### Your instructions
Look through the records and copy each line with the string "Remove" in it.

### Records shown
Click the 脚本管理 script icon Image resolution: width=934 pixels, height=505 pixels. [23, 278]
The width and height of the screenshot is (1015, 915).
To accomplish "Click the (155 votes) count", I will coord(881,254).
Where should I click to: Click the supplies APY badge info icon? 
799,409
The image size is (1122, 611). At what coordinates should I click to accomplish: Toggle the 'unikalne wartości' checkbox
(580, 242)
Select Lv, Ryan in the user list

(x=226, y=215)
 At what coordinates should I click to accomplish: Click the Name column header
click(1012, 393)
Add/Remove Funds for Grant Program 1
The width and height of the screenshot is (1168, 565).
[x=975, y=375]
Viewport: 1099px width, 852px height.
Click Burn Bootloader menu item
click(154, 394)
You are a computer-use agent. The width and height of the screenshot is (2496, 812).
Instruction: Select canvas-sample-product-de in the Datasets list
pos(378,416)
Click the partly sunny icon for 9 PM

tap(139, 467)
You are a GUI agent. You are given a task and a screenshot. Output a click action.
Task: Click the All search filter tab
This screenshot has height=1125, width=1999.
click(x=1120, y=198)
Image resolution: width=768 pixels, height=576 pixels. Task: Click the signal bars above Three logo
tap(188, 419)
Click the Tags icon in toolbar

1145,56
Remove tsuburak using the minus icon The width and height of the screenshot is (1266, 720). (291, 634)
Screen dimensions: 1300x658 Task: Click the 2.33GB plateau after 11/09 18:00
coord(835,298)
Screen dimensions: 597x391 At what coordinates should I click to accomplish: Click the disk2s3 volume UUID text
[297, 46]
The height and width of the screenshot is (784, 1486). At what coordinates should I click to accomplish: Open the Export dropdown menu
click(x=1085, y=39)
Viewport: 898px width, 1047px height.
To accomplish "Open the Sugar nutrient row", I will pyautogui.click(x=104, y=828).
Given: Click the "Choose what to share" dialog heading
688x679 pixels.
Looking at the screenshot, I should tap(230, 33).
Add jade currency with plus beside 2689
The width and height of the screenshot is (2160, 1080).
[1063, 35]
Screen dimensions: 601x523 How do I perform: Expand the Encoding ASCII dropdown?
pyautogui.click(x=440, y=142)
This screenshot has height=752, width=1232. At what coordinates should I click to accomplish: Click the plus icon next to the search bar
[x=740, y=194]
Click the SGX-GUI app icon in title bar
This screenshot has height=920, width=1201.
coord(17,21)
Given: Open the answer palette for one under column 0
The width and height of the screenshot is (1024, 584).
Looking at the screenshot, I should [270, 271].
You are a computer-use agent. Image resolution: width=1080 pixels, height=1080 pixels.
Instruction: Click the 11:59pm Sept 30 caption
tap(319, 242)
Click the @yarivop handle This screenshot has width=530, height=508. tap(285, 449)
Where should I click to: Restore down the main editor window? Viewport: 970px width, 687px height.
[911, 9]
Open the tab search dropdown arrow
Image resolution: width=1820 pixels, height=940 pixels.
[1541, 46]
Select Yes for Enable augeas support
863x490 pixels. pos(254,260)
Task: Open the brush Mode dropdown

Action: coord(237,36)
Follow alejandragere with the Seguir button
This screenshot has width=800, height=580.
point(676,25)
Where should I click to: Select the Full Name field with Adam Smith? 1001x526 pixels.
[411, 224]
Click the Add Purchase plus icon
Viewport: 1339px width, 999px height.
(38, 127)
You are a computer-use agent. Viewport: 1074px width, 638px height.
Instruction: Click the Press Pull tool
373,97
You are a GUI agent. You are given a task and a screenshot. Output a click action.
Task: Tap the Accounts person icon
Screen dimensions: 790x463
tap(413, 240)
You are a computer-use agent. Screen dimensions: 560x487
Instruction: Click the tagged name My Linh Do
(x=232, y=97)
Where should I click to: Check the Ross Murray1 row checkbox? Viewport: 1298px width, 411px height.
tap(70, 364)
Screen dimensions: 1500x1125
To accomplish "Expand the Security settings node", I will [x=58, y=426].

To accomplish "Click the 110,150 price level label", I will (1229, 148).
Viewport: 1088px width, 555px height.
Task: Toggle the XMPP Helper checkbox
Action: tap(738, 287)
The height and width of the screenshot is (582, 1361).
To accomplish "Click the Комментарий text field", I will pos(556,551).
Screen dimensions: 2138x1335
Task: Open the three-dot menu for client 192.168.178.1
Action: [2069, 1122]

### Solution for this problem
Add/Remove Funds for Grant Program 1
Remove tsuburak using the minus icon The width and height of the screenshot is (1266, 720). (291, 634)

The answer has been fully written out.